Kade was using her as leverage. And he knew it would work.
"You're a monster," I whispered.
"Yes." He agreed simply. "But I'm the monster who keeps this pack alive. I'm the monster who makes sure families are fed and protected. I'm the monster who stands between our people and the darkness outside our borders." He moved toward the door. "The claiming ceremony is tomorrow at dawn. You'll be prepared. You'll stand beside me. And you'll accept the mate bond in front of the pack."
"And if I refuse?"
He paused with his hand on the door, looking back over his shoulder. "Then your mother dies, and I claim whatever wolf I can find before the deadline. But at least you'll have your principles."

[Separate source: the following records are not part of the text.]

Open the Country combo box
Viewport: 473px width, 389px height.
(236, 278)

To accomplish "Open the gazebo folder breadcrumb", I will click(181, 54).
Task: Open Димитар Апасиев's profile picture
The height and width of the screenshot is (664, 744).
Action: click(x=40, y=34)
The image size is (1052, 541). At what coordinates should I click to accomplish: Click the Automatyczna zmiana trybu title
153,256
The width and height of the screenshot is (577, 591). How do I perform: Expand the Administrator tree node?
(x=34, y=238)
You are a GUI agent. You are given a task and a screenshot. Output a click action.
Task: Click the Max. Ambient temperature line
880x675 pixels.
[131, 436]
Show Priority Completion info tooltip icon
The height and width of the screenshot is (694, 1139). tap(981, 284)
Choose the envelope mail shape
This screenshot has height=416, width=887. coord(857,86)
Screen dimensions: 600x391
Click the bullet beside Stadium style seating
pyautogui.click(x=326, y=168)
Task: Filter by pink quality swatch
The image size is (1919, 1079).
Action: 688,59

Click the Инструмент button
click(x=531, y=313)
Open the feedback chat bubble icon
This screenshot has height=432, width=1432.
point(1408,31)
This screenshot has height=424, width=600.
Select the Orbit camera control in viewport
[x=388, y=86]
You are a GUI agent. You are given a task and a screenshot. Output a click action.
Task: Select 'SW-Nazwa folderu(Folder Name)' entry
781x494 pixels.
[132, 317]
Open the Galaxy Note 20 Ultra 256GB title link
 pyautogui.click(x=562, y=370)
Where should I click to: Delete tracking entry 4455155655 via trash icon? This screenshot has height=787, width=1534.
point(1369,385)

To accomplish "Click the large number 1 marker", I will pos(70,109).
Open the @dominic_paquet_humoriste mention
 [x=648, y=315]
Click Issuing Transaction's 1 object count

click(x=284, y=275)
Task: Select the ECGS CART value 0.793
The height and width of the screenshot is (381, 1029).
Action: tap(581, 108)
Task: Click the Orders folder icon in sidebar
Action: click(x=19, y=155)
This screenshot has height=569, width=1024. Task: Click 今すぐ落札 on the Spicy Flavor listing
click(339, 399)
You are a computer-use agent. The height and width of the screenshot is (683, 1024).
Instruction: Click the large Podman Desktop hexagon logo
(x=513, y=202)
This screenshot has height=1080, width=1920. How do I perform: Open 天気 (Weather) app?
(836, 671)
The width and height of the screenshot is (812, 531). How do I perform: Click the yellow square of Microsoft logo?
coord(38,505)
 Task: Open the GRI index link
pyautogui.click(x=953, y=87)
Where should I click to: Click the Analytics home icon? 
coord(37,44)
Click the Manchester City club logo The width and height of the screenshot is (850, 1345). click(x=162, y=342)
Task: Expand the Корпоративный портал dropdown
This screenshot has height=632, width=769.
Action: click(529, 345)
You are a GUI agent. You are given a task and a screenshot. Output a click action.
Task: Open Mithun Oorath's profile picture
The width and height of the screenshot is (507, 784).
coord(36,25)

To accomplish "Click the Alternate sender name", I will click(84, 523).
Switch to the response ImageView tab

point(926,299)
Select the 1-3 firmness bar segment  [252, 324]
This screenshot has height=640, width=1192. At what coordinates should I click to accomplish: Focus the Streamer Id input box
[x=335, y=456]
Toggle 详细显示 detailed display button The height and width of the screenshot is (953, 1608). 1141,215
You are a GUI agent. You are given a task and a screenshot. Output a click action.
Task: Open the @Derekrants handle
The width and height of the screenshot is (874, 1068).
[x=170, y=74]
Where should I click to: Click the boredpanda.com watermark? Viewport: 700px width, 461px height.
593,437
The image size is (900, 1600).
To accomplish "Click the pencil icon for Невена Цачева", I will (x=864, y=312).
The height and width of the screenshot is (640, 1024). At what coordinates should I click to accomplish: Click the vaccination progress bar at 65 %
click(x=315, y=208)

The door opened. Pike stood outside, waiting.
"One more thing." Kade's eyes held mine. "Don't try to escape. The enforcers have orders to stop you by any means necessary. I'd prefer you intact for the ceremony, but I'll claim you broken if I have to."
He left. The door slammed shut. The lock clicked into place.
I slid down the wall until I was sitting on the cold concrete, my whole body shaking.
This couldn't be happening. This couldn't be real.
But it was. Kade Wolfram was going to claim me in front of the entire pack. He was going to force a mate bond to save his position and breed me like an animal. And I couldn't stop him, because refusing meant my mother died.
My wolf howled inside me, furious and helpless.
I pressed my forehead against my knees.
Tomorrow. I had until tomorrow. Then everything would change.
Then I'd belong to the man who'd rejected me.
Then I'd have to stand beside him and pretend I wasn't dying inside.
And somewhere deep inside, beneath the anger and fear and humiliation, the mate bond was singing.
It had waited five years.
And now it knew its other half was close.